This would mean that rules about agriculture, food, animal health, welfare and the like, so-called phyto issues, would be identical across the island of Ireland. The customs issue would be dealt with by having some minimal checks undertaken as far as possible from the actual border itself, presumably in anonymous lorry parks many miles away from the old checkpoints and watchtowers – out of sight, out of mind. Such lorry parks and customs depots would be situated in the north and south of the border. In addition, the Northern Ireland executive and assembly would need to be content with these arrangements, in effect offering the DUP a veto over them.

The British government has presented the package in terms that sound entirely reasonable – and a far cry from the “take it or leave it” spin. So innocuous do the new arrangements seem that it would make the European Commission ostentatiously petulant to reject them out of hand. So it will not. The EU is well aware of the blame game, and has no wish to be the party seen to be wrecking the negotiations. Still, the proposals leave too many questions.

What, for example, if the UK or Northern Ireland wished to vary its regulatory framework, and have rules that started to diverge from those in the EU? Or if the EU wished to do the same, and its new single market rules were unacceptable to the UK or Northern Ireland? Would Northern Ireland be in a separate market with different rules to the rest of the UK? And how would that be managed and consistent with the spirit of UK unionism? If Northern Ireland had an “opt out” from accepting American chlorinated chickens, how would that be policed across the Irish Sea?
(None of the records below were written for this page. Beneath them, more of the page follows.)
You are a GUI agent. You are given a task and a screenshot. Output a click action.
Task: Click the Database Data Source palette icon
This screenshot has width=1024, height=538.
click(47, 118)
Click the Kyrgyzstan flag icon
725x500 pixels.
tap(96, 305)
What if the attempt to frame a UK-EU free trade agreement collapsed and either or both sides found themselves having to apply tariffs or quotas on produce?

What if the UK-US free trade deal requires the UK or Northern Ireland to alter its regulations on goods and services, and then have to diverge from EU norms?

What if, say, Ireland decided one day to join the Schengen scheme and have passport-free movement with all other EU member states? Would the UK-Ireland common travel area be able to survive such a change?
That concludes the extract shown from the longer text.